For all our fears as women it’s men who are more likely to get a battering if they’re out on the streets when the pubs are emptying.
And if there aren’t enough taxis, that’s exactly what’s going to happen.
So a taxi driver shortage might not seem like something we need to worry about in our sober moments.
But like so many of those things we once took for granted, it turns out we miss them when they’re gone.
Who pays for high wage economy?
On the face of it, the “high wage” economy that Boris Johnson outlined at the Conservative Party conference this week, is something we should welcome.
If the pandemic showed us anything it’s that the workers we rely on most – the carers, the shop workers, the taxi drivers – are often the ones we’ve valued least.
The answer to our mounting labour crises isn’t bringing in immigrants to do these jobs for less money, he says.
It’s time for business to raise the pay and improve the conditions for workers here.
Transforming Britain into a high-wage economy by taking us through a phase of fuel shortages and supply chain disruptions is such a bold, brilliant strategy from the Tories I’m amazed they never mentioned it until about two weeks ago.
— Jonathan Coe (@jonathancoe) October 5, 2021
It’s a brilliant idea. On paper.
A decent wage for an honest day’s work. Who’s going to argue with that?
But like lots of Boris’s bright ideas it’s probably going to come down to other people to figure out the details and pick up the tab.

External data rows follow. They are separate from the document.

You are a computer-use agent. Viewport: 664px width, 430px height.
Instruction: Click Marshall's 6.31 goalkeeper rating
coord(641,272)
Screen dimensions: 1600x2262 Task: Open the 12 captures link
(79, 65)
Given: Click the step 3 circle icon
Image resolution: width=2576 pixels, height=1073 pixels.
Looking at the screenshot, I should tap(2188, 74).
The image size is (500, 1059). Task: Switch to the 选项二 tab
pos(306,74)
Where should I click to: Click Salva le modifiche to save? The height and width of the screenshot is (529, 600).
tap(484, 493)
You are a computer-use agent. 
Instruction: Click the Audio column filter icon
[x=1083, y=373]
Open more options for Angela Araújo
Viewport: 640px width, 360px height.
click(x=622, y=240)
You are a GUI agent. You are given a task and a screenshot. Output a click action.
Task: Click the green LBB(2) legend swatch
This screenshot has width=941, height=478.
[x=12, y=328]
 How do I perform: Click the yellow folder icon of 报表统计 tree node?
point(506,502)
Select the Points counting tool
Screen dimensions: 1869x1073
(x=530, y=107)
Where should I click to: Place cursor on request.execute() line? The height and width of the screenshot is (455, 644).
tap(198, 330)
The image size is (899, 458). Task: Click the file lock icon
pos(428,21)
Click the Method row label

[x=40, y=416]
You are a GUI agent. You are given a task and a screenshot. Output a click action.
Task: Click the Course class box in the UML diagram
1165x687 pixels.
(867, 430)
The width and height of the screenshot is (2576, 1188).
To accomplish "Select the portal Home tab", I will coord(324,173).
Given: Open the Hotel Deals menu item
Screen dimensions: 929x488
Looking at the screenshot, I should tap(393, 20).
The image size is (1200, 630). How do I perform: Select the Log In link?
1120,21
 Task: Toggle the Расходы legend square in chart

There’s no quick governmental fix coming for the taxi driver crisis.
Petrol queues make for embarrassing front page pictures. Overstuffed taxi ranks? Not so much.
So we’re in for longer waits and fares are probably going to increase, along with all the other price rises up ahead.
Until then the best we can do is look out for one another.
Stay safe, be patient, be nice and tip your driver. You might need them to look out for you when you can’t look after yourself.